1 cassandra_exporter
1.1 配置Cassandra
1.1.1 下载cassandra_exporter
mkdir -p /app/module/cassandra_exporter
cd /app/module/cassandra_exporter
wget https://github.com/criteo/cassandra_exporter/releases/download/2.3.8/cassandra_exporter-2.3.8.jar
1.1.2 添加配置文件
vim cassandra_exporter.yml
host: localhost:7199
ssl: False
user:
password:
listenAddress: 0.0.0.0
listenPort: 8080
# Regular expression to match environment variable names that will be added
# as labels to all data points. The name of the label will be either
# $1 from the regex below, or the entire environment variable name if no match groups are defined
#
# Example:
# additionalLabelsFromEnvvars: "^ADDL\_(.*)$"

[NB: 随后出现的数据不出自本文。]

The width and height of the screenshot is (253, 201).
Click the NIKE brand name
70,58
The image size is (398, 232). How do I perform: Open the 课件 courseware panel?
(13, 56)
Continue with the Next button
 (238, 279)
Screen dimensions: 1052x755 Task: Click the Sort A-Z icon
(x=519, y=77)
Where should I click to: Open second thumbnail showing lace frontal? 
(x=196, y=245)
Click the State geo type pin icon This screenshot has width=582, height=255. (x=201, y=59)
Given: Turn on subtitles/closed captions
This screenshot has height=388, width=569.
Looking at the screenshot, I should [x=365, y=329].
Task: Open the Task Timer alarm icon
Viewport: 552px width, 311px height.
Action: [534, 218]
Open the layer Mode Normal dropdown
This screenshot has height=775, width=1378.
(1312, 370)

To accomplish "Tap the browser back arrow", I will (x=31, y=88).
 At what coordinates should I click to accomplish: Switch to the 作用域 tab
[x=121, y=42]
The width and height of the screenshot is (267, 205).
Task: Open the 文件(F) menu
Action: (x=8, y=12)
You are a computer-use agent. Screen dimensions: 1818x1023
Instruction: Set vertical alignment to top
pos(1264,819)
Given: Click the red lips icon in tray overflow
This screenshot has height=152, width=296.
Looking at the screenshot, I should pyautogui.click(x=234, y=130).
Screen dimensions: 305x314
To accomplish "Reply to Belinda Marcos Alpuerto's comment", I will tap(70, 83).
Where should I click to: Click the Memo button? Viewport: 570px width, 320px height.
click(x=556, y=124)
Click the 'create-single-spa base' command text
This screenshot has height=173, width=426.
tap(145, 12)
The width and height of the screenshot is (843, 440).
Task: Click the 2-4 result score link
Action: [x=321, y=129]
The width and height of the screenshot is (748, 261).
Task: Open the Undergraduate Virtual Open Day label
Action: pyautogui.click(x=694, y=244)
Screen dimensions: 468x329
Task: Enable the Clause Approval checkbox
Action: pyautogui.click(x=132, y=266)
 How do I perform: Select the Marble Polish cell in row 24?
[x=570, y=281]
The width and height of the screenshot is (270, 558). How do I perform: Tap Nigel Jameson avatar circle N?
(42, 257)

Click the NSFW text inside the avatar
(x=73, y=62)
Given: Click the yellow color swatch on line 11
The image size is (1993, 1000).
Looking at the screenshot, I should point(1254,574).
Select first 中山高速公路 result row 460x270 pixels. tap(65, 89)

additionalLabelsFromEnvvars:
blacklist:
# To profile the duration of jmx call you can start the program with the following options
# > java -Dorg.slf4j.simpleLogger.defaultLogLevel=trace -jar cassandra_exporter.jar config.yml --oneshot
#
# To get intuition of what is done by cassandra when something is called you can look in cassandra
# https://github.com/apache/cassandra/tree/trunk/src/java/org/apache/cassandra/metrics
# Please avoid to scrape frequently those calls that are iterating over all sstables
# Unaccessible metrics (not enough privilege)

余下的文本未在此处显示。